:: TASK DETAILS ::
In the entries below, how many lines contain the string "will"? Give the number by itself.
DATA FOR THIS EXERCISE below:
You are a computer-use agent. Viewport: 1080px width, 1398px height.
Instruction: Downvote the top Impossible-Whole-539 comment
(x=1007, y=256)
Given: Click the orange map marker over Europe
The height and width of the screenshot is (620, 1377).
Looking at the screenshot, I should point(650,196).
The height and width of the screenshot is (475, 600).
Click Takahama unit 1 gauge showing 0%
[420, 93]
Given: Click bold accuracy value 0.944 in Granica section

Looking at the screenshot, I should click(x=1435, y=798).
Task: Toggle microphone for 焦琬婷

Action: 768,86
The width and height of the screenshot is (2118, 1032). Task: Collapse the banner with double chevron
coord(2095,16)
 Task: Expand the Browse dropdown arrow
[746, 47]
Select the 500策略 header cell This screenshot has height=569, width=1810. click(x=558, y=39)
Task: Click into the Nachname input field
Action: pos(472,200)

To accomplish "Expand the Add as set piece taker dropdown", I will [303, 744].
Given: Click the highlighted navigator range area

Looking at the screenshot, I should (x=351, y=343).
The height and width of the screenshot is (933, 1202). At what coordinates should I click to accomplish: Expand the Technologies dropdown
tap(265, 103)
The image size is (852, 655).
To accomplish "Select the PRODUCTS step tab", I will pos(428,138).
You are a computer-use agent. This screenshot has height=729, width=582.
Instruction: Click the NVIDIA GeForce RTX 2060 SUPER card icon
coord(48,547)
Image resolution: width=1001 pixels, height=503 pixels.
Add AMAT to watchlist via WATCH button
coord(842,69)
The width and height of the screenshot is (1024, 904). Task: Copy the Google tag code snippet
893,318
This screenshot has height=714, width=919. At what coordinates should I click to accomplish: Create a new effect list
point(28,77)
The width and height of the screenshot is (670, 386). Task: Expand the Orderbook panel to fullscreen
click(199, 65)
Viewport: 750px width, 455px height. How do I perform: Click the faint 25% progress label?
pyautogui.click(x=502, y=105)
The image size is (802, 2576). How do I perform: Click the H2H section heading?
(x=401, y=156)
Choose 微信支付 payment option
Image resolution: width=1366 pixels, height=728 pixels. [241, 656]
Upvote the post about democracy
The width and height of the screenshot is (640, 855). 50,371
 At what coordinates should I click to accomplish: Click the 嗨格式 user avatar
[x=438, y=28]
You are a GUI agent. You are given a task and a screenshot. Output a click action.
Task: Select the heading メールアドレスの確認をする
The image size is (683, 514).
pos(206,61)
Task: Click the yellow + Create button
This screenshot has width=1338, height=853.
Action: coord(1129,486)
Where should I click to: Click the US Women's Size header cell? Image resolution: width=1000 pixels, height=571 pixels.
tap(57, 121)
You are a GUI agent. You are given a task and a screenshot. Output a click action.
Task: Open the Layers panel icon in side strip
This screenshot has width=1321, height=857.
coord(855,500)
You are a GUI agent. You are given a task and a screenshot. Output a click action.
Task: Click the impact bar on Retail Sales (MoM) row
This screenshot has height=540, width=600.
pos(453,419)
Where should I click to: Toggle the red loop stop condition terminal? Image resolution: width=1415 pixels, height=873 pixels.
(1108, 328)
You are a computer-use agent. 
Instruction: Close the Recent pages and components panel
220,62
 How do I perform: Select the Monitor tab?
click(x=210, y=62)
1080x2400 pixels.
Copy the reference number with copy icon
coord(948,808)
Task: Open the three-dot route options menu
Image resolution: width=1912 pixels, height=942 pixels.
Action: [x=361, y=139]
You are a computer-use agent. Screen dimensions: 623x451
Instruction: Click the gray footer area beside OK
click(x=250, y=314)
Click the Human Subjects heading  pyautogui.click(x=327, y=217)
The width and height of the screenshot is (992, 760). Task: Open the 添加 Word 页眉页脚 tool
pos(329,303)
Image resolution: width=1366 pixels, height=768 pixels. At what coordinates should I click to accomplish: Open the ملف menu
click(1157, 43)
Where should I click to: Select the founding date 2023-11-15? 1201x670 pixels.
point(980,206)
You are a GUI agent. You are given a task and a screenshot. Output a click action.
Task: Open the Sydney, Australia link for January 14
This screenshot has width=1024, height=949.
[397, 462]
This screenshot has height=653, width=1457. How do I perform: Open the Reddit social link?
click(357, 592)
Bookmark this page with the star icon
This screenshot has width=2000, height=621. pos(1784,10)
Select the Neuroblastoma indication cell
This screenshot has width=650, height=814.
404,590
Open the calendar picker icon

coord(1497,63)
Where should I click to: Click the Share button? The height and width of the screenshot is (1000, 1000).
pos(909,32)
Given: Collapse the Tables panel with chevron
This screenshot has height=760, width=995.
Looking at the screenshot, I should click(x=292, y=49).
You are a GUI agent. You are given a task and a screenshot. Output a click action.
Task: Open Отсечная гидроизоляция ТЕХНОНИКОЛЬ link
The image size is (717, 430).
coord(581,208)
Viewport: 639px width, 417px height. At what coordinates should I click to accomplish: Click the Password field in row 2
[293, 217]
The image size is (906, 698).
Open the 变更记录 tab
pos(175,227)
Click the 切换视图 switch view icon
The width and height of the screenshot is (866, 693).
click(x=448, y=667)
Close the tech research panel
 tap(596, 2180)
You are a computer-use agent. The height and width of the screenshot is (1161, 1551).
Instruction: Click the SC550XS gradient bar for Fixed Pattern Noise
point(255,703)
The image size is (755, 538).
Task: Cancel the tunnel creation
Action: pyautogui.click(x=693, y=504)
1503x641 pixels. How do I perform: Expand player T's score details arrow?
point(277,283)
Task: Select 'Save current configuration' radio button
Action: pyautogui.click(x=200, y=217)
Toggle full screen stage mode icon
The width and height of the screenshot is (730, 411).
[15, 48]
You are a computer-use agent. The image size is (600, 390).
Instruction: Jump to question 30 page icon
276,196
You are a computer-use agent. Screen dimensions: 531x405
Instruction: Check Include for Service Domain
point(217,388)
End of DATA FOR THIS EXERCISE.
:: ANSWER TO THE EXERCISE ::
2